There is no reason to suspect it is fundamentally broken in Bulldozer.
IceDread - Friday, June 1, 2012 - linkIt really is simple, Amd did a Huge mistake.
The product is a bust, simple as that.
The next generation or the generations after that might be a whole different matter, but guess what? No one cares. It wont help the poor souls that bought this busted product.
It's annoying that Amd could not do better because now Intel reigns supreme and competes with itself .
mikato - Friday, June 1, 2012 - linkI know I shouldn't feed the trolls but...
You say next generations might be a whole different matter - well what do you think is the point of learning about the Bulldozer architecture? The next generations are based on it.
IceDread - Monday, June 4, 2012 - linkWhat is the point of releasing a product that does not outperform it's predecessor?
Hope that people will purchase the product anyway and learn it?
Which companies would be interested in this, how many? Why would they invest money into this?
_vor_ - Saturday, June 2, 2012 - linkYes. I too would be interested in exactly what aspects you think Bulldozer failed and your design ideas and approach on how you would fix them. Do tell.
wiyosaya - Friday, June 1, 2012 - linkPersonally, I think it is always nice to see in-depth articles like this that explain the details of the structure of a processor.
To me, it sounds like AMD has a foundation that with a few well-directed tweaks, may put them in contention with Intel again in the CPU arena. Though AMD has said that they are through competing with Intel, I truly hope this is not the case. Perhaps this is a marketing tactic remove focus from themselves after the enthusiast arena panned BD and its siblings.
I've built my systems with AMD for a long time; however, this time I went with Intel because I thought they had the better value. Perhaps the future will bring me back to AMD, however, I cannot see doing so right now simply because Intel has become the "value" line over AMD.

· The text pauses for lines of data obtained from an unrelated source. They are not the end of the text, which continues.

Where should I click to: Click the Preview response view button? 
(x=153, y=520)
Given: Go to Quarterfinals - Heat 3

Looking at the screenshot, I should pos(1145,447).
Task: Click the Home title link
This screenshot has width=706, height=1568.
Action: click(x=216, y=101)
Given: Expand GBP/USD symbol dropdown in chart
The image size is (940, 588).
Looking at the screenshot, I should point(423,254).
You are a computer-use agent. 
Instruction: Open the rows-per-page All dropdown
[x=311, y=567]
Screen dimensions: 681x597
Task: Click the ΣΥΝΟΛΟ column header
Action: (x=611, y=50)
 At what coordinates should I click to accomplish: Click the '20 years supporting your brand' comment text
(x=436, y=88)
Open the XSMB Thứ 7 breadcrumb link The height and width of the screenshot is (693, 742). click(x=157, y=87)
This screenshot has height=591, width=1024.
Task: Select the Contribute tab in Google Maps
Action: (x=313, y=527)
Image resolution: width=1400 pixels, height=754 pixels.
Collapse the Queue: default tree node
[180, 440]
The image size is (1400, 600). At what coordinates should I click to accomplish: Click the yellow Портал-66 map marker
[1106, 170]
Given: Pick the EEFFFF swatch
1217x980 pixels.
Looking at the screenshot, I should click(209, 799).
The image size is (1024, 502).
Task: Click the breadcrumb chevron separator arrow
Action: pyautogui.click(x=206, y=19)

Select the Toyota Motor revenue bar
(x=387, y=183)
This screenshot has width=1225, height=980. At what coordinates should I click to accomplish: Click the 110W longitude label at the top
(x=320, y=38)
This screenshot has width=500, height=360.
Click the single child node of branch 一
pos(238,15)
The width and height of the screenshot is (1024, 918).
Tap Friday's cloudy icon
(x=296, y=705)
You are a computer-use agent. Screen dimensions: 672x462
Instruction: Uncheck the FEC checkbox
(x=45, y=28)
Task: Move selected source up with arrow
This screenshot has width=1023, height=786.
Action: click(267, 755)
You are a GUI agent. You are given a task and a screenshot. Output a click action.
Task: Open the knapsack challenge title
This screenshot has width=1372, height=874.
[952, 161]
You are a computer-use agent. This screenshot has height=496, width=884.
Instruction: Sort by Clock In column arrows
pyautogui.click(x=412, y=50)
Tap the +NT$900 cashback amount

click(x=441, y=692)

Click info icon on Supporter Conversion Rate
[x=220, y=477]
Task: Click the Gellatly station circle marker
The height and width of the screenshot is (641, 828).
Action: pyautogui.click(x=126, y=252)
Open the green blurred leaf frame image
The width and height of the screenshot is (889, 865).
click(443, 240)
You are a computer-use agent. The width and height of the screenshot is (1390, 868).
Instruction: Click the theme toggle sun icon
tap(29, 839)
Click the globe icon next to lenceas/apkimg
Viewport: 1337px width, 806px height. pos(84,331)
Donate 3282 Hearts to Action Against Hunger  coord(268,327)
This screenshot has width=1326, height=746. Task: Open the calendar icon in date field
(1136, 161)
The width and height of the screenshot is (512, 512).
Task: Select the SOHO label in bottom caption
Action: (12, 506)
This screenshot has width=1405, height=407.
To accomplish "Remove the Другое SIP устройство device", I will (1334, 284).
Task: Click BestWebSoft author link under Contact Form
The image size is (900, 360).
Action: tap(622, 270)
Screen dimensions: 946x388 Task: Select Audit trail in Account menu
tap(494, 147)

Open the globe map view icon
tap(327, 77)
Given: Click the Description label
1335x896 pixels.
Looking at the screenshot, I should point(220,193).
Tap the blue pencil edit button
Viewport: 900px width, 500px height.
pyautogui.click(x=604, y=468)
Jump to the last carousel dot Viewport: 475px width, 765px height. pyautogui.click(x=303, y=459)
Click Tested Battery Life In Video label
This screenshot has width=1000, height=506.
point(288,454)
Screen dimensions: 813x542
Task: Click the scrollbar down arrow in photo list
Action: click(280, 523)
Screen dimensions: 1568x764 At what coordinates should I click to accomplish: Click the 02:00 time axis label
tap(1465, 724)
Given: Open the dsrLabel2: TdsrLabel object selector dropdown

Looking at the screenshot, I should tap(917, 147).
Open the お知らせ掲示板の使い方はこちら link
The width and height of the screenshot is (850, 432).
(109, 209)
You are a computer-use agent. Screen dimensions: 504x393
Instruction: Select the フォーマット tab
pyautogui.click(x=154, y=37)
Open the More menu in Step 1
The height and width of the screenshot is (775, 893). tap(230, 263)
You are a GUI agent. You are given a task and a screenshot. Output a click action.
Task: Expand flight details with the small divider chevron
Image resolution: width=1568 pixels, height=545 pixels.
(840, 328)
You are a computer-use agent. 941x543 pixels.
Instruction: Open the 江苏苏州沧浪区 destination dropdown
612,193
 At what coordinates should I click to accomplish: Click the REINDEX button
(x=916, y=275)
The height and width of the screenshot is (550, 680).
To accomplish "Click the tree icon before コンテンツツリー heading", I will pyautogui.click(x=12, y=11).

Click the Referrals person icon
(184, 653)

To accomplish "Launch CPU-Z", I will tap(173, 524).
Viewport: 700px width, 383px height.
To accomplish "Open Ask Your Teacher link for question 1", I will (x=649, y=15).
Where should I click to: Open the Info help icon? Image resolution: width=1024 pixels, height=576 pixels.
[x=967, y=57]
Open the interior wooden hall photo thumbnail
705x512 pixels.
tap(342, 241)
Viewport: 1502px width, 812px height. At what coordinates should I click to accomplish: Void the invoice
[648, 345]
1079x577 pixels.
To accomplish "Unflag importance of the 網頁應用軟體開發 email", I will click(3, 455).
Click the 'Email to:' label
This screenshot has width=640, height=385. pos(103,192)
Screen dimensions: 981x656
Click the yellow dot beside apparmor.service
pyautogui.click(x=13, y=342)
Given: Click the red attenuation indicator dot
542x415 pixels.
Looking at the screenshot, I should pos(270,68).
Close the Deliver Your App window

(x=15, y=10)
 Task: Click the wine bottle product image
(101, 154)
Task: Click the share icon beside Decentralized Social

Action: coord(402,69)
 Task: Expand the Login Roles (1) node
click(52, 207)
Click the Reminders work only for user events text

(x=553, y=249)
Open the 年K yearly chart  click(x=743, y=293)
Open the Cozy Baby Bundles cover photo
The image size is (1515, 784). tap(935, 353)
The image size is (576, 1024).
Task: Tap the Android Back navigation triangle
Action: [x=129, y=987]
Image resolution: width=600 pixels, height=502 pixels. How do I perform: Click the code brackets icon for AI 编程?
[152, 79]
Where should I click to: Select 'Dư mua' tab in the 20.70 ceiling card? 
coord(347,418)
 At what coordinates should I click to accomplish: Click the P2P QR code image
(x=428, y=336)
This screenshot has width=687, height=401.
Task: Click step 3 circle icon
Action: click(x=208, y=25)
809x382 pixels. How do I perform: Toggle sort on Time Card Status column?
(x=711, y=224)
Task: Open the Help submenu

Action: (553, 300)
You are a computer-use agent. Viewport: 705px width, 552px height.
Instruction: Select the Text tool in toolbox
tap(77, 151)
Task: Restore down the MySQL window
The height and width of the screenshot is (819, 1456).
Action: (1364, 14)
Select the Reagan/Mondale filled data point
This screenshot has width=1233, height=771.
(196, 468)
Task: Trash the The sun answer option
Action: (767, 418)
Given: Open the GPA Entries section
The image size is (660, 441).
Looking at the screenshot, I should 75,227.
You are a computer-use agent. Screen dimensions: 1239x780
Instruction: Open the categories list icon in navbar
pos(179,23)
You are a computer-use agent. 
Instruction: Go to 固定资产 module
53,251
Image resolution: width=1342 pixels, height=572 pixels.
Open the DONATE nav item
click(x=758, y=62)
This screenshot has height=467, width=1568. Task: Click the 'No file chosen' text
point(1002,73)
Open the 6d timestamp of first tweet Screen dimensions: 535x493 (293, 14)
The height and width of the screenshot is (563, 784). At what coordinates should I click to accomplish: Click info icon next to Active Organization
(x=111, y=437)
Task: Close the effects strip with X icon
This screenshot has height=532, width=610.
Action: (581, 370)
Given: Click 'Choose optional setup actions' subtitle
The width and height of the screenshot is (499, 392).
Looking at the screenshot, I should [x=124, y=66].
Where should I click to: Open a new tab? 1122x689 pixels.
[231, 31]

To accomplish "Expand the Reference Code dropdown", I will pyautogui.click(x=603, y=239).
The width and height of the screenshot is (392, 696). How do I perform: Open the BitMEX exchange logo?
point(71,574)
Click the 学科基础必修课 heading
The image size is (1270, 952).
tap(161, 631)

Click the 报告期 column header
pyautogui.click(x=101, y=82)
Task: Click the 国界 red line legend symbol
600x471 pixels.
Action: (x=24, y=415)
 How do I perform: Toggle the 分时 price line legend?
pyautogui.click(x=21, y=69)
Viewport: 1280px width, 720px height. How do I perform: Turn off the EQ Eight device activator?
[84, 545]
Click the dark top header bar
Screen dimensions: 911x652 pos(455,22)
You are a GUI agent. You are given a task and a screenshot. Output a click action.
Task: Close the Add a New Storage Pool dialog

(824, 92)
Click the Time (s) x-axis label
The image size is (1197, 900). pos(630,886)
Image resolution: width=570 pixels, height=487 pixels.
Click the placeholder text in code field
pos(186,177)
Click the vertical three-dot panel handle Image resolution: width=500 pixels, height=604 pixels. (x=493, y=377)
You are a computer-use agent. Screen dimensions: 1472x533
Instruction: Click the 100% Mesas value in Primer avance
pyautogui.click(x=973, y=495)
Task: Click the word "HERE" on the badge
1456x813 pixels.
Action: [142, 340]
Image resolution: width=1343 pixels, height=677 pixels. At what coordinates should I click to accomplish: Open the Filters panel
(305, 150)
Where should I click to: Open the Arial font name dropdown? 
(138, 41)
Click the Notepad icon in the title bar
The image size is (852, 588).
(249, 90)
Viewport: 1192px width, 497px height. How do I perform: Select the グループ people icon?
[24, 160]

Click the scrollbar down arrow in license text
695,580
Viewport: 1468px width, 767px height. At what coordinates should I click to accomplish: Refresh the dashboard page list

With an i7-3820 in my most recent rig, I think I picked the SB-E value processor. I run more than games, and some of what I run takes advantage of quad-channel memory.
In any event, I'm set for a while. Perhaps AMD will once again produce a superior product by the time I am ready for my next build.
jamyryals - Friday, June 1, 2012 - linkWhat a great read, thanks!
SocketF - Friday, June 1, 2012 - linkHi Johan,
thanks for the test, it is great.
However, on page 9 you have some trouble with percentage calculations. You wrote:
We get a 65% speed up (2x 0.71 vs 0.86), which is somewhat lower than the 80% predicted by the AMD slides discussing CMT.
This numbers are totally correct and within AMD's predictions. AMD promised 80% performance for the CMT-Bulldozer module, compared to an hypothetical Bulldozer CMP core, i.e. 2 (single) cores.
So you have to double your single-thread results, to get the score of 2 (single) Bulldozer cores (2 CMP cores). That gives: 0.86 x 2 = 1.72
Now compare that to the real performance of 2 CMT cores of one module, which is 0.71 x 2 = 1.42
1.42 are 82.6% of 1.72, which is better than AMD's 80% claim. Thus their claim holds. Everything's fine, don't worry.
Source of AMD's claim is e.g. here:
(sorry, didn't find it on anandtech)
Please update your article accordingly.
Oh and one last question, why did you add up the SMT scores but not the CMT scores? Seems odd, an IPC of "two threads", This is just weired. Furthermore it is somehow useless, because you cannot compare it directly with the CMT scores. A diagram should visualize the results not force the reader to do some re-calculations.